Exercise text:
▶

Artificial Neural Networks (ANNs) are based around the backpropagation algorithm. The backpropagation algorithm allows you to perform gradient descent on a network of neurons. When we feed training data through an ANNs, we use the backpropagation algorithm to tell us how the weights should change.
ANNs are good at inference problems. Biological Neural Networks (BNNs) are good at inference too. ANNs are built out of neurons. BNNs are built out of neurons too. It makes intuitive sense that ANNs and BNNs might be running similar algorithms.
There is just one problem: BNNs are physically incapable of running the backpropagation algorithm.
We do not know quite enough about biology to say it is impossible for BNNs to run the backpropagation algorithm. However, "a consensus has emerged that the brain cannot directly implement backprop, since to do so would require biologically implausible connection rules"[1].
The backpropagation algorithm has three steps.
- Flow information forward through a network to compute a prediction.
- Compute an error by comparing the prediction to a target value.
- Flow the error backward through the network to update the weights.
The backpropagation algorithm requires information to flow forward and backward along the network. But biological neurons are one-directional. An action potential goes from the cell body down the axon to the axon terminals to another cell's dendrites. An axon potential never travels backward from a cell's terminals to its body.
Hebbian theory
Predictive coding is the idea that BNNs generate a mental model of their environment and then transmit only the information that deviates from this model. Predictive coding considers error and surprise to be the same thing. Hebbian theory is specific mathematical formulation of predictive coding.
Predictive coding is biologically plausible. It operates locally. There are no separate prediction and training phases which must be synchronized. Most importantly, it lets you train a neural network without sending axon potentials backwards.
Predictive coding is easier to implement in hardware. It is locally-defined; it parallelizes better than backpropagation; it continues to function when you cut its substrate in half. (Corpus callosotomy is used to treat epilepsy.) Digital computers break when you cut them in half. Predictive coding is something evolution could plausibly invent.
Unification
The paper Predictive Coding Approximates Backprop Along Arbitrary Computation Graphs[1:1] "demonstrate[s] that predictive coding converges asymptotically (and in practice rapidly) to exact backprop gradients on arbitrary computation graphs using only local learning rules." The authors have unified predictive coding and backpropagation into a single theory of neural networks. Predictive coding and backpropagation are separate hardware implementations of what is ultimately the same algorithm.

◀

Reproduce the text on backpropagation and predictive coding word for word. Begin at the words "There is just" and stop after "has three steps.".

Records supplied:
▶

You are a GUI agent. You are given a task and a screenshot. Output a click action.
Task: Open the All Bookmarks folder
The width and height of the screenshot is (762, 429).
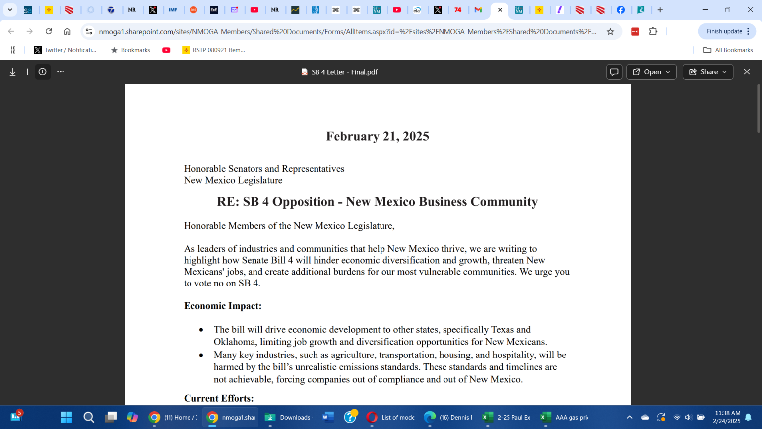click(728, 50)
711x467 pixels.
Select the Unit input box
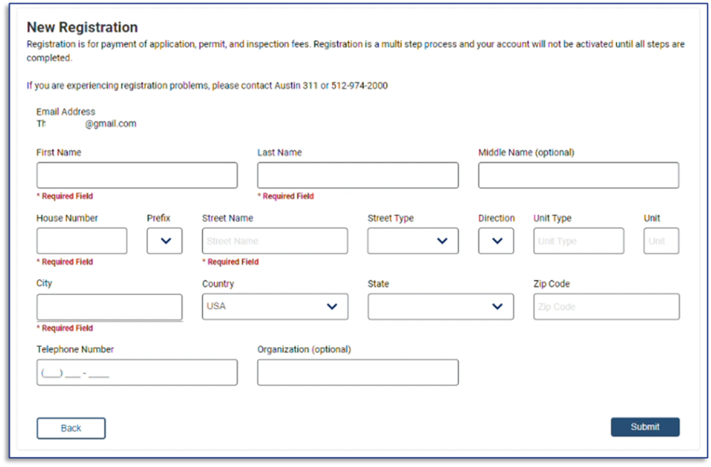pos(661,241)
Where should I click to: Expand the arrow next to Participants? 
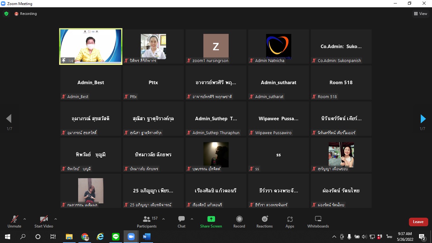pos(164,219)
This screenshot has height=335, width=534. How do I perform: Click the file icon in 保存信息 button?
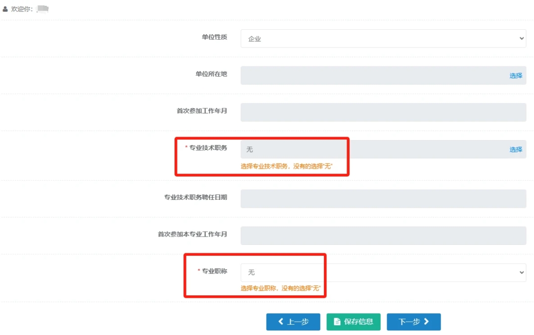(337, 322)
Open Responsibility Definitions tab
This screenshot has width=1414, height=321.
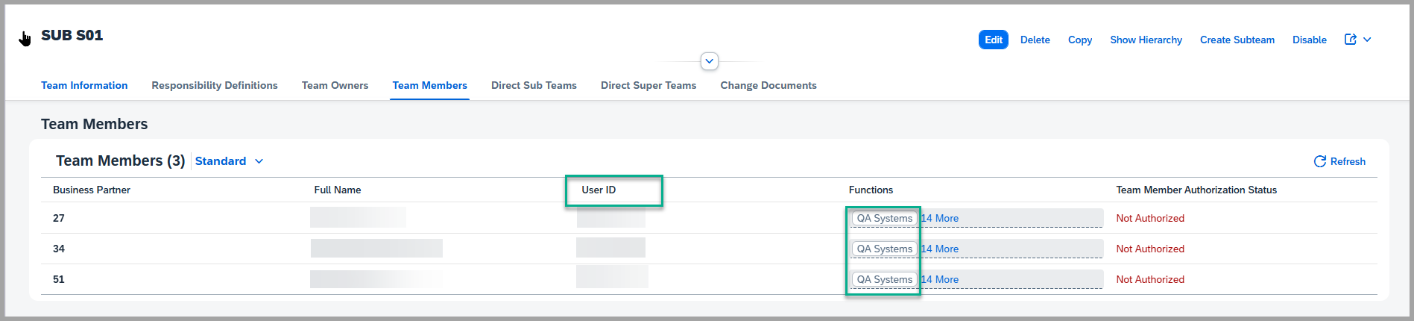coord(215,85)
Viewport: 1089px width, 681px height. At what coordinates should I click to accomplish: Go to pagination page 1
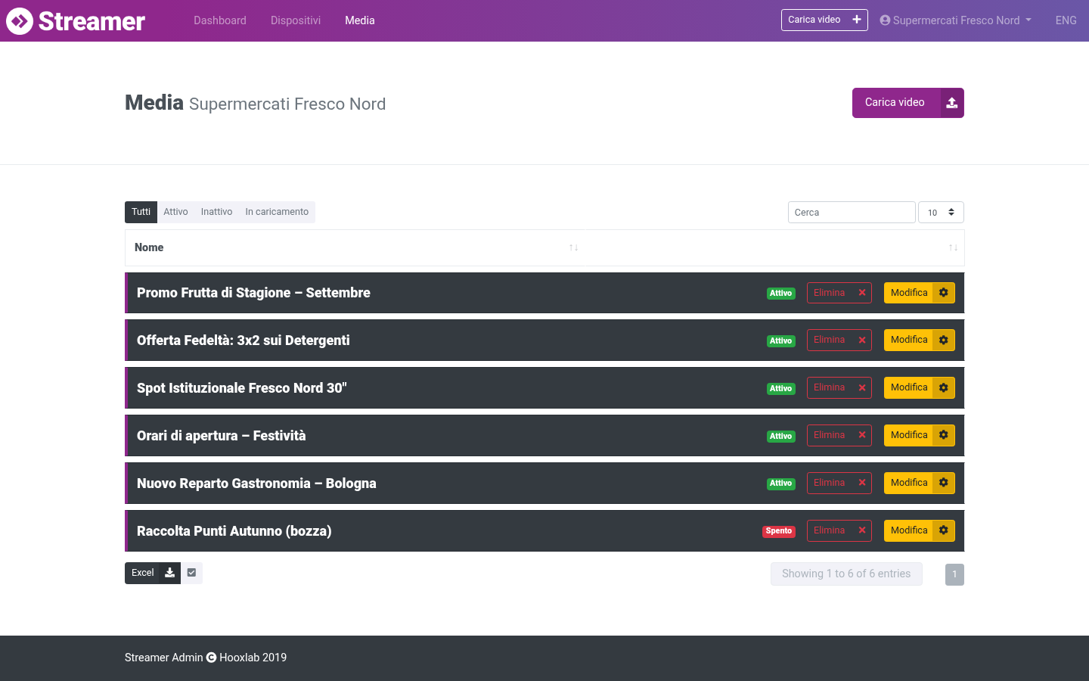954,574
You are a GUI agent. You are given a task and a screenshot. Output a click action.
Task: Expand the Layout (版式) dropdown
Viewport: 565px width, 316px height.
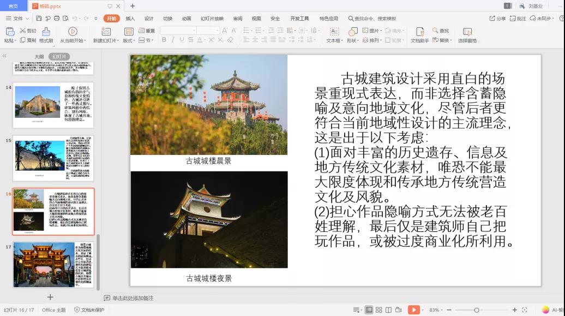pyautogui.click(x=129, y=40)
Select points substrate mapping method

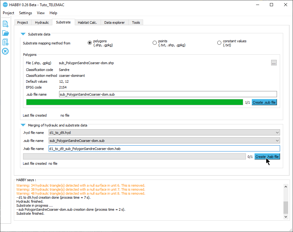tap(155, 43)
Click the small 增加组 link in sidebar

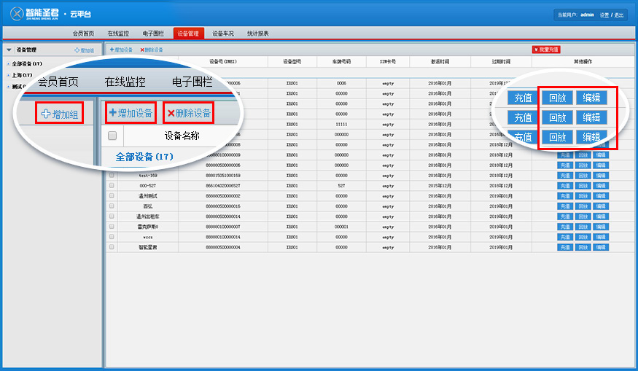coord(85,50)

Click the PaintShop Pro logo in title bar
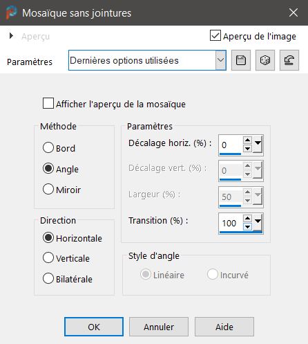click(x=11, y=12)
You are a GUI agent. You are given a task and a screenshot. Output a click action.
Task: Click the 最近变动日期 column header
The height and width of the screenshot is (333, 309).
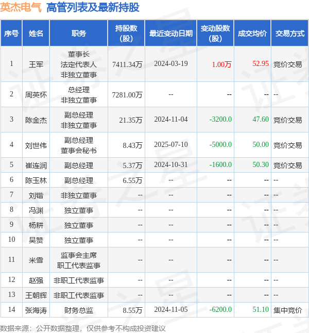(x=171, y=34)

◀

Response below:
There is just one problem: BNNs are physically incapable of running the backpropagation algorithm.
We do not know quite enough about biology to say it is impossible for BNNs to run the backpropagation algorithm. However, "a consensus has emerged that the brain cannot directly implement backprop, since to do so would require biologically implausible connection rules"[1].
The backpropagation algorithm has three steps.